[Stored items]
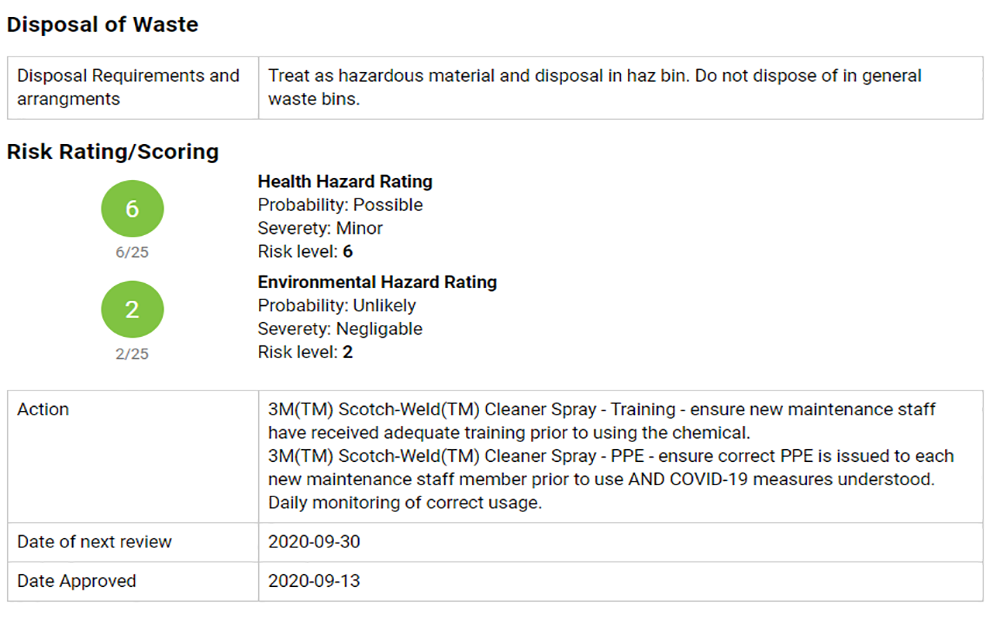1000x625 pixels.
Task: Click the Disposal of Waste heading
Action: [x=103, y=24]
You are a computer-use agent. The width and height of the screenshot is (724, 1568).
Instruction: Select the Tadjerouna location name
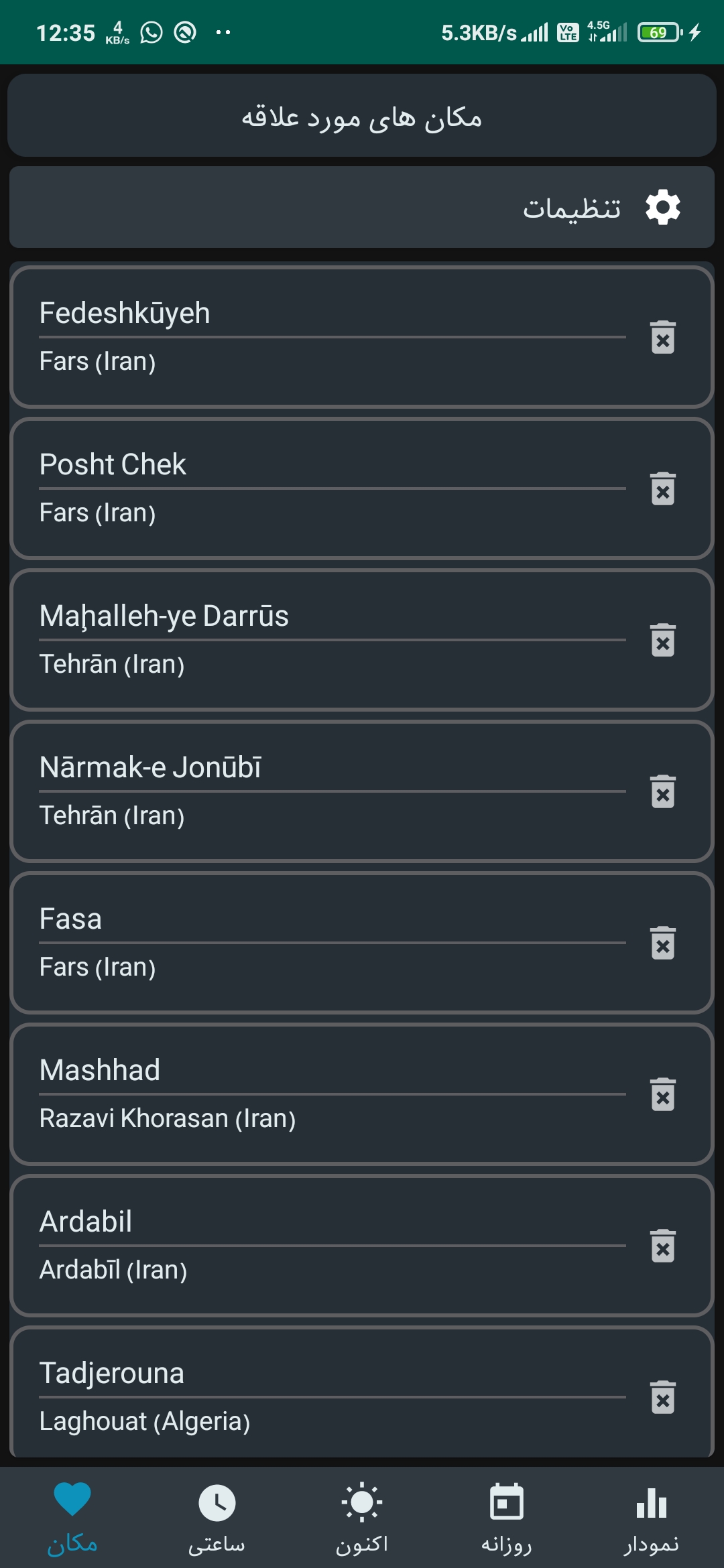pyautogui.click(x=112, y=1373)
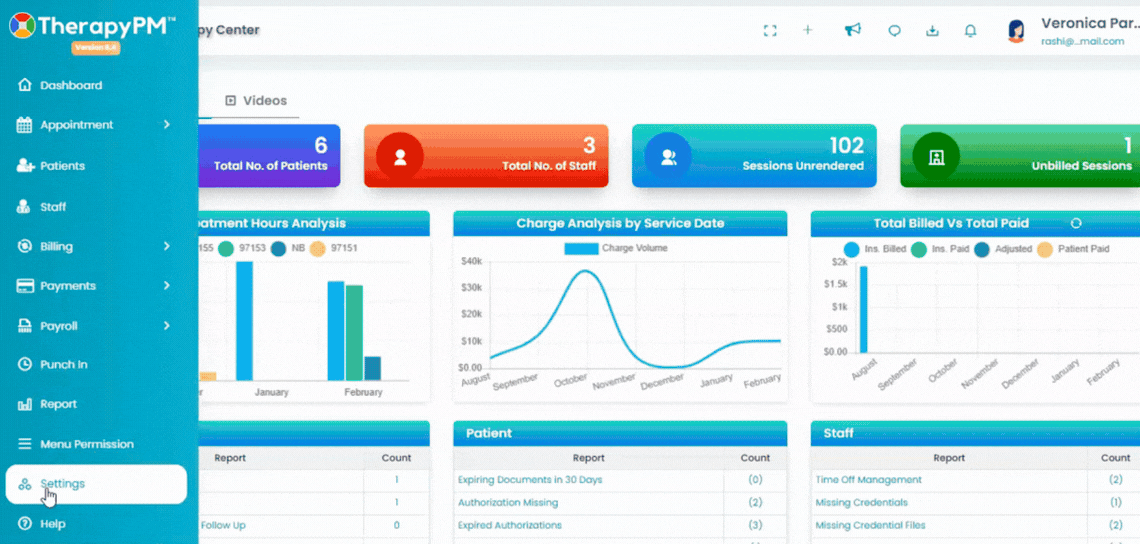The width and height of the screenshot is (1140, 544).
Task: Click Veronica's profile avatar
Action: click(1016, 31)
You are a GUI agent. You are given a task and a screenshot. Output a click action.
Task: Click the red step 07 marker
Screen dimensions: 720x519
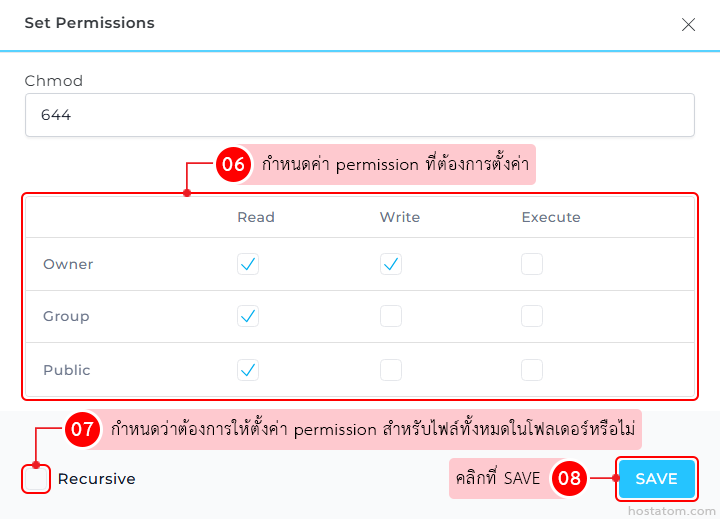pos(82,431)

§ **WHAT TO PRODUCE**
Quote exactly, and nothing besides, the lines from the one with "You are a GUI" through the end of the records above; include both ends and omit the pictures.

§ **FINISHED EXERCISE**
You are a GUI agent. You are given a task and a screenshot. Output a click action.
Task: Click the red step 07 marker
Screen dimensions: 720x519
pos(82,431)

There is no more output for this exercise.